--- Page excerpt ---
----
The Bank in 1797 Early business - the Bank moves
The Court of Directors responsible for the management of the Bank had as its first Governor Sir John Houblon, grandson of a French Huguenot refugee and a prominent city merchant. (His portrait appears on the reverse of the series E £50 note issued in 1994.) The Bank's early years were dominated by the Government's pressing demands for finance and the issue of a new coinage. The Bank also embarked upon a conventional banking business, accepting deposits and discounting bills. As evidence of deposits placed with it the Bank issued banknotes, initially in odd sums, with pounds, shilling and pence, but later in round amounts.

The Bank's notes became a widely accepted currency; people seldom doubted that the "promise to pay" (which then referred to gold coin of the realm) would be honoured. The Bank's connection with Government, the scale of its private banking business, and its position at the heart of the growing financial system of the City of London, made the Bank the national treasure house and the leading commercial bank of the day.

In 1780 the Bank was threatened by a mob during the Gordon Riots, and the Government agreed to provide an overnight military guard or "picquet" for the Bank. This was not discontinued until 1973.

3

The Bank in 1850Debt and inflation
The national debt increased steadily during the eighteenth century, from £12mn in 1700 to £850mn by the end of the Napoleonic wars. Those wars put great strain on the nation's finances and in 1797 the drain on the Bank's gold reserves made it necessary to stop paying out gold in exchange for the Bank's notes. This "Restriction Period" lasted until 1821, and during it the Bank issued £1 and £2 notes for the first time to compensate for the shortage of coin. This contributed to a general increase in prices, and there was a severe slump after the wars when financial discipline was restored. The low denomination notes also proved extremely tempting to counterfeiters, and over 300 people were hanged during the Restriction Period for counterfeiting Bank of England notes.

The Bank was not the only issuer of notes at the time. Many "country" banks, as well as banks in Scotland and Ireland, issued their own banknotes. But these country banks were prone to failure, especially in the difficult trading conditions in the 1820s and 1830s, and to meet the demand for a sound currency the Bank began, from 1828 onwards, to open branches of its own in provincial towns.
----
--- Directive A ---
Reproduce the part of the entries that runs from their very first line through the line containing "click(x=145, y=42)", with both ends included.
The history of the Bank and the entries that come after it have nothing to do with each other.

--- Extracted material ---
----
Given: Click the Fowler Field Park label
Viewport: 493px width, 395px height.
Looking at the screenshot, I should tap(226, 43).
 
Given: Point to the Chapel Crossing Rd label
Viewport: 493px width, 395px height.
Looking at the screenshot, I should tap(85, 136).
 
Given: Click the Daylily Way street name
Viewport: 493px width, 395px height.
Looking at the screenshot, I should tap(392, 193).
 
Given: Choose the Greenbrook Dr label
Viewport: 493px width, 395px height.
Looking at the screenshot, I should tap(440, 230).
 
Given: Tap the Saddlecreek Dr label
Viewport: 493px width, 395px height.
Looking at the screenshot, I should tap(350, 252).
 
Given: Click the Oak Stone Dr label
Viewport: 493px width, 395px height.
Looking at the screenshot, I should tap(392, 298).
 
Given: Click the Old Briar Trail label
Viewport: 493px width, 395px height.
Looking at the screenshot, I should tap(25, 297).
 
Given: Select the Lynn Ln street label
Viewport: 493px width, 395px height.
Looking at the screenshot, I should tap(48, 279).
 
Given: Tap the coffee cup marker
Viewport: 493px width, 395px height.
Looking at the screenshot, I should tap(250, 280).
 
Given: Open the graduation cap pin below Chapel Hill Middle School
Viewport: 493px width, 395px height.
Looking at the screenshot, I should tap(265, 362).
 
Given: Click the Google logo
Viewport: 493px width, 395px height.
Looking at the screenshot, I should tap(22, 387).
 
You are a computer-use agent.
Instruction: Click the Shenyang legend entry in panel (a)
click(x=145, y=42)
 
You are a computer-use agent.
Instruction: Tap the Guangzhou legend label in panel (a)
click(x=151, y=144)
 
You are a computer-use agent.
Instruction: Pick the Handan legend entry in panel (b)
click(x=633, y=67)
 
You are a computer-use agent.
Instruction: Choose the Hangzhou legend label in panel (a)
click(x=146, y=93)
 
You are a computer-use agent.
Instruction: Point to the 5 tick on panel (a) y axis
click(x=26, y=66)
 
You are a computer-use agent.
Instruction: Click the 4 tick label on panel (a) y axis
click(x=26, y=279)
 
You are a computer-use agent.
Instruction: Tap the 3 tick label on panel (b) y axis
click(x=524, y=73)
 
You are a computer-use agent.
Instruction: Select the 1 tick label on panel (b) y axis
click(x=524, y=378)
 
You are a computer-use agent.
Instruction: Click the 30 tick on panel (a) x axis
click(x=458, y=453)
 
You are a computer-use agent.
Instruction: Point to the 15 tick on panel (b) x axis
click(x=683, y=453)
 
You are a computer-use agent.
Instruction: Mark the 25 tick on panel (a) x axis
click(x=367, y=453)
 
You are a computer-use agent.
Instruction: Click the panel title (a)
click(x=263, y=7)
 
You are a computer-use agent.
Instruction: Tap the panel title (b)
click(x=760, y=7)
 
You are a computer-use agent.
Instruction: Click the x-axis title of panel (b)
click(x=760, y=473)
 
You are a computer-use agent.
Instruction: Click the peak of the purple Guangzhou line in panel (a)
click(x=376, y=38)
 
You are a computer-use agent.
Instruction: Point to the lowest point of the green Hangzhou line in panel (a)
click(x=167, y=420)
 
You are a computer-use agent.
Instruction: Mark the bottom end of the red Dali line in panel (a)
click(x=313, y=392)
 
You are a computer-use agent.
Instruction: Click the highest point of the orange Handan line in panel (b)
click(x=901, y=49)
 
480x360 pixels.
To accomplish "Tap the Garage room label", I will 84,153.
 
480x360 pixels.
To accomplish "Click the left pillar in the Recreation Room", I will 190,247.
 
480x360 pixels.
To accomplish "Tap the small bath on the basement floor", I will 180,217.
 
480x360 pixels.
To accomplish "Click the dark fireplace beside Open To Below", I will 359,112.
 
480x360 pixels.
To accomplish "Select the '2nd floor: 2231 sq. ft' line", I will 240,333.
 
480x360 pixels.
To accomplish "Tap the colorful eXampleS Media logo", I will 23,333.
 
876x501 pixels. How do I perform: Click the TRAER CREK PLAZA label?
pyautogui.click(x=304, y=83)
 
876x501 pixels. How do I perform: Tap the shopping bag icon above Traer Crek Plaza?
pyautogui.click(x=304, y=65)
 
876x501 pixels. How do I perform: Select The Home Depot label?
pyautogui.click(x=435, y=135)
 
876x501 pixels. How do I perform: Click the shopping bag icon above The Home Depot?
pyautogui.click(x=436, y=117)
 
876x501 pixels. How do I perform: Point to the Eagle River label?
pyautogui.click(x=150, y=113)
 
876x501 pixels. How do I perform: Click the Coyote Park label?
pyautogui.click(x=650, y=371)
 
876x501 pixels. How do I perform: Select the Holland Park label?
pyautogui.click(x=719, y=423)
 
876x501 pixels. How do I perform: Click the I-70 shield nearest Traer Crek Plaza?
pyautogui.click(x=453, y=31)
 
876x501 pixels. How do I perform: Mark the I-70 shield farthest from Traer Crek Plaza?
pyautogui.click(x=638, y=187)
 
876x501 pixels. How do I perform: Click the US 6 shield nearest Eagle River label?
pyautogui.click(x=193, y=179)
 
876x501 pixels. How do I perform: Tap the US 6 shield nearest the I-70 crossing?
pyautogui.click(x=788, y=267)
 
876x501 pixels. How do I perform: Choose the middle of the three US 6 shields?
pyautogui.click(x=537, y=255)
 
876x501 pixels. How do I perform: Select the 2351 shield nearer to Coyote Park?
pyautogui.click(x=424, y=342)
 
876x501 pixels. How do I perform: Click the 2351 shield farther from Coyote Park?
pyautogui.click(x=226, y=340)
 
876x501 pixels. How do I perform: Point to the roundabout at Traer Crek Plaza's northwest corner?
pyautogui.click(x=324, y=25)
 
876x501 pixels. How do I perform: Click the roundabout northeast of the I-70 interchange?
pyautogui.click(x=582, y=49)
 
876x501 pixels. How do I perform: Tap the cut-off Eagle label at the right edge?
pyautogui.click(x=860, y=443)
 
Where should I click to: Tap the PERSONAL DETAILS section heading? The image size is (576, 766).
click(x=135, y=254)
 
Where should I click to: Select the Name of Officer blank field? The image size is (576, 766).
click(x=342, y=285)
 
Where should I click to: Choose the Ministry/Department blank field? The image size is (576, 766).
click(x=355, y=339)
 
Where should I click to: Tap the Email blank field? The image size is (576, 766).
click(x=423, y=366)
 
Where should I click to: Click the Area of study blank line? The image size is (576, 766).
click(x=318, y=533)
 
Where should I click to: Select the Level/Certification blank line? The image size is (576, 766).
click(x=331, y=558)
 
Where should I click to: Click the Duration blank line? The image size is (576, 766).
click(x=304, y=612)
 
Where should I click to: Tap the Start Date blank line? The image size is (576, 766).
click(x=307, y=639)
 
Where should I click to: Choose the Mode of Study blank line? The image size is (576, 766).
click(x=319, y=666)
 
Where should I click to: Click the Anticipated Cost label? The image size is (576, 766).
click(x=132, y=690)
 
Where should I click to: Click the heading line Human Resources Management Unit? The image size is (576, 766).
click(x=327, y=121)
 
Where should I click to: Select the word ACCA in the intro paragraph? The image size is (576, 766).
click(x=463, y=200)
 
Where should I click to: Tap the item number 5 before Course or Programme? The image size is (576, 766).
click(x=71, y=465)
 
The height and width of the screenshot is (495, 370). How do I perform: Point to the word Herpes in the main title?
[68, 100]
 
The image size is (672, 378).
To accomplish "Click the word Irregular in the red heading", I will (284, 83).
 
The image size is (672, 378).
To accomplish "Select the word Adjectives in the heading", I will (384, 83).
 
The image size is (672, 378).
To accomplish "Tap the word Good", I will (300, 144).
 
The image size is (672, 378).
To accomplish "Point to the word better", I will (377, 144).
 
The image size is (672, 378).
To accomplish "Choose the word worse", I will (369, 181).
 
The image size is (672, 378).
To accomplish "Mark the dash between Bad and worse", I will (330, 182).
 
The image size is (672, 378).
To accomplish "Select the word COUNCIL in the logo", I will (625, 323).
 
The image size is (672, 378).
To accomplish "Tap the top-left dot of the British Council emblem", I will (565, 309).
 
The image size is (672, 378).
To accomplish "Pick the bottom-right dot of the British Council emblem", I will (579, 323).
----
--- Directive B ---
List every banknote value mentioned in the excerpt on the Bank's history.

--- Worked answer A ---
Given: Click the Fowler Field Park label
Viewport: 493px width, 395px height.
Looking at the screenshot, I should tap(226, 43).
 
Given: Point to the Chapel Crossing Rd label
Viewport: 493px width, 395px height.
Looking at the screenshot, I should tap(85, 136).
 
Given: Click the Daylily Way street name
Viewport: 493px width, 395px height.
Looking at the screenshot, I should tap(392, 193).
 
Given: Choose the Greenbrook Dr label
Viewport: 493px width, 395px height.
Looking at the screenshot, I should tap(440, 230).
 
Given: Tap the Saddlecreek Dr label
Viewport: 493px width, 395px height.
Looking at the screenshot, I should tap(350, 252).
 
Given: Click the Oak Stone Dr label
Viewport: 493px width, 395px height.
Looking at the screenshot, I should tap(392, 298).
 
Given: Click the Old Briar Trail label
Viewport: 493px width, 395px height.
Looking at the screenshot, I should tap(25, 297).
 
Given: Select the Lynn Ln street label
Viewport: 493px width, 395px height.
Looking at the screenshot, I should tap(48, 279).
 
Given: Tap the coffee cup marker
Viewport: 493px width, 395px height.
Looking at the screenshot, I should tap(250, 280).
 
Given: Open the graduation cap pin below Chapel Hill Middle School
Viewport: 493px width, 395px height.
Looking at the screenshot, I should tap(265, 362).
 
Given: Click the Google logo
Viewport: 493px width, 395px height.
Looking at the screenshot, I should tap(22, 387).
 
You are a computer-use agent.
Instruction: Click the Shenyang legend entry in panel (a)
click(x=145, y=42)

--- Worked answer B ---
£50, £1, £2